# Activity
Once you reach the line containing "Image resolution: width=452", write out that line and every remaining line of the records exactly.

# Given data
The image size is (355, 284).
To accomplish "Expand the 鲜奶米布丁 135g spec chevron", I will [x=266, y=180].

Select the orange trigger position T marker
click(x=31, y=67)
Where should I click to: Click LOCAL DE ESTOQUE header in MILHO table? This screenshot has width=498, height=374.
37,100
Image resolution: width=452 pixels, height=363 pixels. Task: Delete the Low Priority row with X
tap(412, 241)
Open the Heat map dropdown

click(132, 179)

# Answer
Image resolution: width=452 pixels, height=363 pixels. Task: Delete the Low Priority row with X
tap(412, 241)
Open the Heat map dropdown

click(132, 179)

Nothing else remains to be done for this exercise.